## Document text
--------------------

While we waited for our appetizers to arrive, we snacked on thick slices of homemade levain bread and butter. The most exceptional of our first courses was a Delta asparagus salad with Maitake mushrooms, sesame seeds, preserved Meyer lemon and fresh cheese. The cheese turned out to be a homemade ricotta infused with lemon flavor, which I could have happily eaten by the spoonful.
Our main course dishes continued our exploration of local possibilities. My skepticism about a main soup disappeared with the first spoonful. The broth was rich and full on its own but together with additions that broadly fell under the category of rice and roasted vegetables, each spoonful turned into a treat. Most surprising were the slices of kumquat. Generally known for their sour bite, they added a sweet bright note to the soup. The trout was perfectly done. Again the play of textures: the fish with the puree and the wild rice made each bite full an experience. But the combination of flavors spoke of new possibilities with old favorites making traditional ingredients rise above the everyday. Throughout our meal, wait staff stopped by to check on our progress and to answer questions.
We argued for a bit about what to order for dessert, all three choices looked great and in the end, ordered one of each. The Carrot Ginger Cake with Crème Fraîche and Limes was a revelation. It was light and airy, and like our main dishes, brimming with flavor. When the pot au crème with rosemary caramel popcorn was finished, there was sadness all round. Sweet and creamy, it was as tasty as it was fun.
Occupation: University President
Location: San Francisco
Favorite Restaurant: Bella Trattoria
Reviewed Outerlands: Wednesday, May 30, 2012
Outerlands is perfectly named for a restaurant way out in the Sunset district, just a few blocks from Ocean Beach. Get there early -- before 6:30 -- because there are no reservations, and this is a meal you do not want to miss. The ambiance is funky with chipped paint, cement floors, rough wood panel walls, Mason jars for glasses and mostly tables for two, but not stacked side-by-side so conversation is easy.
The menu is quite eclectic, and the cuisine is unusual but outstanding. Be sure to order the homemade Levain toast and butter for nibblers over wine. We split a salad of pickled beets, rye walnut crisp, and Cara Cara oranges with a burnt honey vinaigrette, which was the perfect starter. Both of us were delighted with the main dish, which was a combo of shrimp, grits, cracked faro, snap peas, smoke pork shank, wild fennel, and pickled peppers and in human portions, i.e., not sized for a hungry horse.
The server was attentive but not hovering and her recommendation of the Pinot Gris was the right complement to our entree. For dessert, the pot de crème is for the chocoholic among us with an enormous sweet tooth and the apricot trifle was perfectly balanced by the Meyer lemon curd at the bottom of the cup. We had the opportunity to chat with the owner David, who opened the restaurant just 18 months ago. This is a real find and not to be missed.
Location: San Francisco
Favorite Restaurant: Greens Restaurant
Reviewed Outerlands: Wednesday, May 2, 2012
The restaurant has an unassuming exterior. Could be missed easily if you’re not looking for it. The interior is a tall space with a few tables and a bar. It was not as noisy as other SF restaurants. Husband and I could hold a conversation easy. The lighting could be better. There was a couple sitting near us who were holding their phone up to read the menu.
The restaurant interior is grungy restaurant done up in an unfinished concrete style with partial pain, very much reflecting a boathouse or workshop interior which they were probably shooting for.

--------------------

(Stored dataset items)
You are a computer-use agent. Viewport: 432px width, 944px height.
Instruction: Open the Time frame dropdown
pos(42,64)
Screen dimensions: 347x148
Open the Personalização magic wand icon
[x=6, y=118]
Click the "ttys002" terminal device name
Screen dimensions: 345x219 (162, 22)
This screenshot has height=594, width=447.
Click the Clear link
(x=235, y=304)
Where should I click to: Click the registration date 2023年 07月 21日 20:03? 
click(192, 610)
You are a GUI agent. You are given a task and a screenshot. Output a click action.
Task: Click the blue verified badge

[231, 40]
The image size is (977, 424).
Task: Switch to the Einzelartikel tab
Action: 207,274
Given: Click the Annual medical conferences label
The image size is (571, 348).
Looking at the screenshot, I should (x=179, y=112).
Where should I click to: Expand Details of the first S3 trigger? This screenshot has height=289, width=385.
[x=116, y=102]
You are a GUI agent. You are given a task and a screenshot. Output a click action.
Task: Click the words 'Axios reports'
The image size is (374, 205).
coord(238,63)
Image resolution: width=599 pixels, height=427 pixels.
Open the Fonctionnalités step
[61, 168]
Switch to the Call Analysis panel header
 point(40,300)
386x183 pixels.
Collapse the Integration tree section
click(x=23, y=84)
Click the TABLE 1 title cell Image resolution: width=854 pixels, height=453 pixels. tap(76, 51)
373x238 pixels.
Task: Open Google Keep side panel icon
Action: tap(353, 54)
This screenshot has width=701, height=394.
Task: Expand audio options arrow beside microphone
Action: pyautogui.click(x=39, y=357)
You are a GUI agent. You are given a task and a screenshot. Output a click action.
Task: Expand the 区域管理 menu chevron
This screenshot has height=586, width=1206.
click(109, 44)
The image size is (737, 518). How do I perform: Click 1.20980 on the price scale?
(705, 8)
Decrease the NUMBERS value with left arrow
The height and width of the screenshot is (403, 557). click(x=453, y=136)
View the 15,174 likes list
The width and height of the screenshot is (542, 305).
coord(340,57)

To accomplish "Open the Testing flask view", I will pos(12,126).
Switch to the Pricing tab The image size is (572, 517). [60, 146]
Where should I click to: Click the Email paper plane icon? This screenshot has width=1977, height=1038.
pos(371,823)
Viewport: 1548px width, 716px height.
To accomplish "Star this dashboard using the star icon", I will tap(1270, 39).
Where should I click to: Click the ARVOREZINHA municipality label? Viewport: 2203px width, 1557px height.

--------------------

## Problems to solve
1. Quote the passage from the Outerlands reviews starting at "The server was" and ending at "to be missed.".
2. According to the Outerlands reviews, why should diners arrive before 6:30?

## Expected results
1.
The server was attentive but not hovering and her recommendation of the Pinot Gris was the right complement to our entree. For dessert, the pot de crème is for the chocoholic among us with an enormous sweet tooth and the apricot trifle was perfectly balanced by the Meyer lemon curd at the bottom of the cup. We had the opportunity to chat with the owner David, who opened the restaurant just 18 months ago. This is a real find and not to be missed.

2. The restaurant doesn't take reservations, and the reviewer calls it a meal you don't want to miss.